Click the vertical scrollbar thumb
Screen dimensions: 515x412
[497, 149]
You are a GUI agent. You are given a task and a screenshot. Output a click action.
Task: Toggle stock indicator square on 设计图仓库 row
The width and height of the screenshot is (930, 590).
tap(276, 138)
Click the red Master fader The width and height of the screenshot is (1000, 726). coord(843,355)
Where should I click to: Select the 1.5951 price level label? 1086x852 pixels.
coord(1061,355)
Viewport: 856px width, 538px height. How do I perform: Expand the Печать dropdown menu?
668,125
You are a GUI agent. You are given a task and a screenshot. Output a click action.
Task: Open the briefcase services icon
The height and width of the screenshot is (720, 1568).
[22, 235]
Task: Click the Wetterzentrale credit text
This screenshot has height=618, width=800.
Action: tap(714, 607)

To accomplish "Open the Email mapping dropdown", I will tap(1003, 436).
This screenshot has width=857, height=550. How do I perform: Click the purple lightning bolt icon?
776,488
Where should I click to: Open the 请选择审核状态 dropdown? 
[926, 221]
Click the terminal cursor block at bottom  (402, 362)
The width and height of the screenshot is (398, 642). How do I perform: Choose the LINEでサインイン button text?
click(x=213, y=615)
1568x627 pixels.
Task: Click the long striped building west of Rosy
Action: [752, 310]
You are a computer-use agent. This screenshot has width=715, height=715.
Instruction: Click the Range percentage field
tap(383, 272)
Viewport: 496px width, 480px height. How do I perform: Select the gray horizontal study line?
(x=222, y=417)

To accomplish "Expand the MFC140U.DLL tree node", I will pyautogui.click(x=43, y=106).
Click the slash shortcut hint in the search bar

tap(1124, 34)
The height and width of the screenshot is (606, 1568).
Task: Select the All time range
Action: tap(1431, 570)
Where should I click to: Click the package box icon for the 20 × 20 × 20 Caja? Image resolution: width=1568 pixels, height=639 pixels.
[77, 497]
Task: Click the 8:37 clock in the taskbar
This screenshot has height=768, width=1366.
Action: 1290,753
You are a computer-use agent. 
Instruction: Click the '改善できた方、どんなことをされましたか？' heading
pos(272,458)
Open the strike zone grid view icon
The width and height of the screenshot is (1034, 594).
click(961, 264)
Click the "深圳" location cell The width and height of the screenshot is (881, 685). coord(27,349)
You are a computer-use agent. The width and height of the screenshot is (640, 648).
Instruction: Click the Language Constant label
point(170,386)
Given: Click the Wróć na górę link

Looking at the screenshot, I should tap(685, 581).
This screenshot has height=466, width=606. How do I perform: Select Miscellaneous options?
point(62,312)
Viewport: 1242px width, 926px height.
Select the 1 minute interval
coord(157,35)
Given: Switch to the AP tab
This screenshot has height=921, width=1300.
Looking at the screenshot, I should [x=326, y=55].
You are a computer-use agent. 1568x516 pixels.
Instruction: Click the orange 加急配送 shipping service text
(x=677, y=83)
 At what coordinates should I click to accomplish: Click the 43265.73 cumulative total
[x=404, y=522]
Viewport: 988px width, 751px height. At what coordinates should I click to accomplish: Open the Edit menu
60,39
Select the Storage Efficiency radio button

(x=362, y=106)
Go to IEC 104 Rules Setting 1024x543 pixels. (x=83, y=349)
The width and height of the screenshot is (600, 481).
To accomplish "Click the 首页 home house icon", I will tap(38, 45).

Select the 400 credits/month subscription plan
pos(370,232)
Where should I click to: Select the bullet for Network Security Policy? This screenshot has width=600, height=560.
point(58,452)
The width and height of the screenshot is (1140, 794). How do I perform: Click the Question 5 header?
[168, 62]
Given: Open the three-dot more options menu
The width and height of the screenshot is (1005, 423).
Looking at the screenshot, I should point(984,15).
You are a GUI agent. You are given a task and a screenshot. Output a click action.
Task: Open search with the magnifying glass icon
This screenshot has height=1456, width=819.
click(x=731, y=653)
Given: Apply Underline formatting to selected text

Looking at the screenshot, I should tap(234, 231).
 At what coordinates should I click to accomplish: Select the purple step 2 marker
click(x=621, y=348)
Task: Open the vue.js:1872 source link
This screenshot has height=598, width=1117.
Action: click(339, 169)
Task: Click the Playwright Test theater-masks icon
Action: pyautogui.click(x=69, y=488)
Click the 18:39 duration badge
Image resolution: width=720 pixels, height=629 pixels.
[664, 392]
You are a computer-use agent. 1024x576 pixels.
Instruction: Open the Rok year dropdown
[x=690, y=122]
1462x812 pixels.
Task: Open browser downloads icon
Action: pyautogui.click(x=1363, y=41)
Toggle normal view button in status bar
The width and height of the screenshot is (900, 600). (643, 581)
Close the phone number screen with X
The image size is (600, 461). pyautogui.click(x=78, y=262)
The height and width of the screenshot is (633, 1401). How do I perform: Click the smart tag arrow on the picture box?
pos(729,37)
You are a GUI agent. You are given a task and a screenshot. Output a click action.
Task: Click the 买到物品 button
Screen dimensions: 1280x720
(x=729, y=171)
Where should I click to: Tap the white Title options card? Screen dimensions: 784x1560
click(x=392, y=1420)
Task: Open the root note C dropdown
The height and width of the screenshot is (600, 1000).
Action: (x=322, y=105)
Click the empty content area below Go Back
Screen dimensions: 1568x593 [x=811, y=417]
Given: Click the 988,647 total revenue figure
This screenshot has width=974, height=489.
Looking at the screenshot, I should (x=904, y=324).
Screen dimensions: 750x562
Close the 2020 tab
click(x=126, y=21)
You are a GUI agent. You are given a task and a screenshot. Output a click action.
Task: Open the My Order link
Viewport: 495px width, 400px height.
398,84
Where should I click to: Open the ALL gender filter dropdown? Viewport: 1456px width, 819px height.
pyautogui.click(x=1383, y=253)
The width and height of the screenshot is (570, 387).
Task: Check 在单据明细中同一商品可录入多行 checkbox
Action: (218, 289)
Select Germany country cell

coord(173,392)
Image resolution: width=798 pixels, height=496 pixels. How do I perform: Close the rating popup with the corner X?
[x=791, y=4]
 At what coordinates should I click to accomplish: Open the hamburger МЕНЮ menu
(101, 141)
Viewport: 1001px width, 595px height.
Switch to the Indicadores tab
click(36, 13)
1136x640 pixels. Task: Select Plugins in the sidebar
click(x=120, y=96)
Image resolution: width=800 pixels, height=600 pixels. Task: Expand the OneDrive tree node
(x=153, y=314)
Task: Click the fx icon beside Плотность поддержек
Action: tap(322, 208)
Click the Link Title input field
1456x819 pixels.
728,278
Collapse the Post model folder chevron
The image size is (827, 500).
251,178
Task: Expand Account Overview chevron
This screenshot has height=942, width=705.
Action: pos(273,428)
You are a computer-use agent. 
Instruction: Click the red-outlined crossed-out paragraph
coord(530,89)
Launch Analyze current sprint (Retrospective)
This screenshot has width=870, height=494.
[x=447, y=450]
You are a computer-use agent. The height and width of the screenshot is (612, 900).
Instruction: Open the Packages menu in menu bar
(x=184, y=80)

━━━━

*Task prompt*
Write out all the data again, exactly as it appears.

*Task output*
Click the vertical scrollbar thumb
Screen dimensions: 515x412
[497, 149]
You are a GUI agent. You are given a task and a screenshot. Output a click action.
Task: Toggle stock indicator square on 设计图仓库 row
The width and height of the screenshot is (930, 590).
tap(276, 138)
Click the red Master fader The width and height of the screenshot is (1000, 726). coord(843,355)
Where should I click to: Select the 1.5951 price level label? 1086x852 pixels.
coord(1061,355)
Viewport: 856px width, 538px height. How do I perform: Expand the Печать dropdown menu?
668,125
You are a GUI agent. You are given a task and a screenshot. Output a click action.
Task: Open the briefcase services icon
The height and width of the screenshot is (720, 1568).
[22, 235]
Task: Click the Wetterzentrale credit text
This screenshot has height=618, width=800.
Action: tap(714, 607)

To accomplish "Open the Email mapping dropdown", I will tap(1003, 436).
This screenshot has width=857, height=550. How do I perform: Click the purple lightning bolt icon?
776,488
Where should I click to: Open the 请选择审核状态 dropdown? 
[926, 221]
Click the terminal cursor block at bottom  (402, 362)
The width and height of the screenshot is (398, 642). How do I perform: Choose the LINEでサインイン button text?
click(x=213, y=615)
1568x627 pixels.
Task: Click the long striped building west of Rosy
Action: [752, 310]
You are a computer-use agent. This screenshot has width=715, height=715.
Instruction: Click the Range percentage field
tap(383, 272)
Viewport: 496px width, 480px height. How do I perform: Select the gray horizontal study line?
(x=222, y=417)

To accomplish "Expand the MFC140U.DLL tree node", I will pyautogui.click(x=43, y=106).
Click the slash shortcut hint in the search bar

tap(1124, 34)
The height and width of the screenshot is (606, 1568).
Task: Select the All time range
Action: tap(1431, 570)
Where should I click to: Click the package box icon for the 20 × 20 × 20 Caja? Image resolution: width=1568 pixels, height=639 pixels.
[77, 497]
Task: Click the 8:37 clock in the taskbar
This screenshot has height=768, width=1366.
Action: 1290,753
You are a computer-use agent. 
Instruction: Click the '改善できた方、どんなことをされましたか？' heading
pos(272,458)
Open the strike zone grid view icon
The width and height of the screenshot is (1034, 594).
click(961, 264)
Click the "深圳" location cell The width and height of the screenshot is (881, 685). coord(27,349)
You are a computer-use agent. The width and height of the screenshot is (640, 648).
Instruction: Click the Language Constant label
point(170,386)
Given: Click the Wróć na górę link

Looking at the screenshot, I should tap(685, 581).
This screenshot has height=466, width=606. How do I perform: Select Miscellaneous options?
point(62,312)
Viewport: 1242px width, 926px height.
Select the 1 minute interval
coord(157,35)
Given: Switch to the AP tab
This screenshot has height=921, width=1300.
Looking at the screenshot, I should [x=326, y=55].
You are a computer-use agent. 1568x516 pixels.
Instruction: Click the orange 加急配送 shipping service text
(x=677, y=83)
 At what coordinates should I click to accomplish: Click the 43265.73 cumulative total
[x=404, y=522]
Viewport: 988px width, 751px height. At what coordinates should I click to accomplish: Open the Edit menu
60,39
Select the Storage Efficiency radio button

(x=362, y=106)
Go to IEC 104 Rules Setting 1024x543 pixels. (x=83, y=349)
The width and height of the screenshot is (600, 481).
To accomplish "Click the 首页 home house icon", I will tap(38, 45).

Select the 400 credits/month subscription plan
pos(370,232)
Where should I click to: Select the bullet for Network Security Policy? This screenshot has width=600, height=560.
point(58,452)
The width and height of the screenshot is (1140, 794). How do I perform: Click the Question 5 header?
[168, 62]
Given: Open the three-dot more options menu
The width and height of the screenshot is (1005, 423).
Looking at the screenshot, I should point(984,15).
You are a GUI agent. You are given a task and a screenshot. Output a click action.
Task: Open search with the magnifying glass icon
This screenshot has height=1456, width=819.
click(x=731, y=653)
Given: Apply Underline formatting to selected text

Looking at the screenshot, I should tap(234, 231).
 At what coordinates should I click to accomplish: Select the purple step 2 marker
click(x=621, y=348)
Task: Open the vue.js:1872 source link
This screenshot has height=598, width=1117.
Action: click(339, 169)
Task: Click the Playwright Test theater-masks icon
Action: pyautogui.click(x=69, y=488)
Click the 18:39 duration badge
Image resolution: width=720 pixels, height=629 pixels.
[664, 392]
You are a computer-use agent. 1024x576 pixels.
Instruction: Open the Rok year dropdown
[x=690, y=122]
1462x812 pixels.
Task: Open browser downloads icon
Action: pyautogui.click(x=1363, y=41)
Toggle normal view button in status bar
The width and height of the screenshot is (900, 600). (643, 581)
Close the phone number screen with X
The image size is (600, 461). pyautogui.click(x=78, y=262)
The height and width of the screenshot is (633, 1401). How do I perform: Click the smart tag arrow on the picture box?
pos(729,37)
You are a GUI agent. You are given a task and a screenshot. Output a click action.
Task: Click the 买到物品 button
Screen dimensions: 1280x720
(x=729, y=171)
Where should I click to: Tap the white Title options card? Screen dimensions: 784x1560
click(x=392, y=1420)
Task: Open the root note C dropdown
The height and width of the screenshot is (600, 1000).
Action: (x=322, y=105)
Click the empty content area below Go Back
Screen dimensions: 1568x593 [x=811, y=417]
Given: Click the 988,647 total revenue figure
This screenshot has width=974, height=489.
Looking at the screenshot, I should (x=904, y=324).
Screen dimensions: 750x562
Close the 2020 tab
click(x=126, y=21)
You are a GUI agent. You are given a task and a screenshot. Output a click action.
Task: Open the My Order link
Viewport: 495px width, 400px height.
398,84
Where should I click to: Open the ALL gender filter dropdown? Viewport: 1456px width, 819px height.
pyautogui.click(x=1383, y=253)
The width and height of the screenshot is (570, 387).
Task: Check 在单据明细中同一商品可录入多行 checkbox
Action: (218, 289)
Select Germany country cell

coord(173,392)
Image resolution: width=798 pixels, height=496 pixels. How do I perform: Close the rating popup with the corner X?
[x=791, y=4]
 At what coordinates should I click to accomplish: Open the hamburger МЕНЮ menu
(101, 141)
Viewport: 1001px width, 595px height.
Switch to the Indicadores tab
click(36, 13)
1136x640 pixels. Task: Select Plugins in the sidebar
click(x=120, y=96)
Image resolution: width=800 pixels, height=600 pixels. Task: Expand the OneDrive tree node
(x=153, y=314)
Task: Click the fx icon beside Плотность поддержек
Action: tap(322, 208)
Click the Link Title input field
1456x819 pixels.
728,278
Collapse the Post model folder chevron
The image size is (827, 500).
251,178
Task: Expand Account Overview chevron
This screenshot has height=942, width=705.
Action: pos(273,428)
You are a computer-use agent. 
Instruction: Click the red-outlined crossed-out paragraph
coord(530,89)
Launch Analyze current sprint (Retrospective)
This screenshot has width=870, height=494.
[x=447, y=450]
You are a computer-use agent. The height and width of the screenshot is (612, 900).
Instruction: Open the Packages menu in menu bar
(x=184, y=80)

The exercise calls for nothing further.